At the beginning of April the Office for Nuclear Regulation announced that the Atomic Weapons Establishment (AWE) site at Burghfield has moved out of enhanced regulatory attention. Regulatory performance at the site, which has been subject to this category of regulation almost continually since November 2013, has been improving faster in recent years than at AWE Aldermaston, which remains under enhanced attention.
While both AWE sites were placed into special regulatory attention in 2013, Burghfield was returned to normal regulatory attention in 2015, before returning to enhanced attention the following year. For several years the sites have put in place a structured improvement in order to return to normal regulation. The plan covers areas such as the management of safety cases, streamlining of documentation and resolving key issues. However hopes that AWE would return to routine regulation in 2020 were dashed following an inspection in 2019, and in November 2020 the Chief Nuclear Inspector said the change would not occur before 2022.

§ §

▸ Exercise
Could you give the part of the passage on AWE's regulatory status starting at "At the beginning" and ending at "under enhanced attention." again, changing "Office for Nuclear Regulation" to "ONR"? The records that come next are material separate from the passage on AWE's regulatory status.

▸ Stored data
§ §

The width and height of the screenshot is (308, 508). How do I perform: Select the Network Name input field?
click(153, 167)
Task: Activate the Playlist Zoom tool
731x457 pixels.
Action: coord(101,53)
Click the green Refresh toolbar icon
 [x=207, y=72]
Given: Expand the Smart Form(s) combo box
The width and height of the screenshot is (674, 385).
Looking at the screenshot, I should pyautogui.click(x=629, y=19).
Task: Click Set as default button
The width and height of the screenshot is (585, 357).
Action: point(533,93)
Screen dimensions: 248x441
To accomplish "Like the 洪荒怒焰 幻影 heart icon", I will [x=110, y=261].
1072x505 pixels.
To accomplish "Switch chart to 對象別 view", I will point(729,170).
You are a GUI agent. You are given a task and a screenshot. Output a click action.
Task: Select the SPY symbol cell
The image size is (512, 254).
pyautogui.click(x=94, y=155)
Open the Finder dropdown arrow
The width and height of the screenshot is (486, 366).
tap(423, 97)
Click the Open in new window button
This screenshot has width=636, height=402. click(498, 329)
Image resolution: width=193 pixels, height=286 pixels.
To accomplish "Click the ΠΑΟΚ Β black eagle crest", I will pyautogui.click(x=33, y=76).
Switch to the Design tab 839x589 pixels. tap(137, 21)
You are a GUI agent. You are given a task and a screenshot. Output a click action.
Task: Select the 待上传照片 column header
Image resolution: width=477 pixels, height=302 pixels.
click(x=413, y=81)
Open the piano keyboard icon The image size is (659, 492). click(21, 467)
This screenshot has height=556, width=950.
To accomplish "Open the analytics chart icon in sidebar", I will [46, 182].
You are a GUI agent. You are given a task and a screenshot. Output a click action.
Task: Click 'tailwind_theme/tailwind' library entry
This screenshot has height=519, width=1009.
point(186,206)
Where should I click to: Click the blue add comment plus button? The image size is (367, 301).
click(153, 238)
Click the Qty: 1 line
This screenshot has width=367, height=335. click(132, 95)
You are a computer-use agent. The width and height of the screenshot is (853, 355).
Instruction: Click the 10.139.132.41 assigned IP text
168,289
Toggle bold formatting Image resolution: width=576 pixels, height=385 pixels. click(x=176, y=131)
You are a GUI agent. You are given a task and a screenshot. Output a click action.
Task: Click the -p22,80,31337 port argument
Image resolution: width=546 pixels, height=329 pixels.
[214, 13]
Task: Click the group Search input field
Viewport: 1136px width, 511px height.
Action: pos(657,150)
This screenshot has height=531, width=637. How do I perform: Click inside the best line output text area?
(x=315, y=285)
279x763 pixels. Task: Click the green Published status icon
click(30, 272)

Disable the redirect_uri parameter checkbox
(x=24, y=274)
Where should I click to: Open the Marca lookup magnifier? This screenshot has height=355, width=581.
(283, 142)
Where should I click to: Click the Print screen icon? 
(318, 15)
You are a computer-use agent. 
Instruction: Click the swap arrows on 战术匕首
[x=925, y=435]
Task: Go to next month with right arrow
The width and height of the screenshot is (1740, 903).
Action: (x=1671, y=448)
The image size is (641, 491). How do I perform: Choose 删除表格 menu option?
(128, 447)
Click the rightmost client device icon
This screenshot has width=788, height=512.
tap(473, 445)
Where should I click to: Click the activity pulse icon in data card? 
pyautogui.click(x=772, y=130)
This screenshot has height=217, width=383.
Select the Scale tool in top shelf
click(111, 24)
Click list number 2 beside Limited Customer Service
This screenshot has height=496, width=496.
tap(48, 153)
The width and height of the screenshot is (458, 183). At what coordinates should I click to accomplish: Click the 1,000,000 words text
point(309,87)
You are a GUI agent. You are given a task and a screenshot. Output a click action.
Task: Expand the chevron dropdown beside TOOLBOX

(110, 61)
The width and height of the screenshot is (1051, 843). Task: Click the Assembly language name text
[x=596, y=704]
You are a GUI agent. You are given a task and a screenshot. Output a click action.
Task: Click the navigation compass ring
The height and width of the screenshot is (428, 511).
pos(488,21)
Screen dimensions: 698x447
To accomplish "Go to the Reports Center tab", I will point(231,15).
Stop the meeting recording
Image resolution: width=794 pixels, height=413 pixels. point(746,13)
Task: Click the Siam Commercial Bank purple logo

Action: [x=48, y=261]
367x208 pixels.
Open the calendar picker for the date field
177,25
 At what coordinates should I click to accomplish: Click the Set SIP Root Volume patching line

§ §

▸ Answer to the exercise
At the beginning of April the ONR announced that the Atomic Weapons Establishment (AWE) site at Burghfield has moved out of enhanced regulatory attention. Regulatory performance at the site, which has been subject to this category of regulation almost continually since November 2013, has been improving faster in recent years than at AWE Aldermaston, which remains under enhanced attention.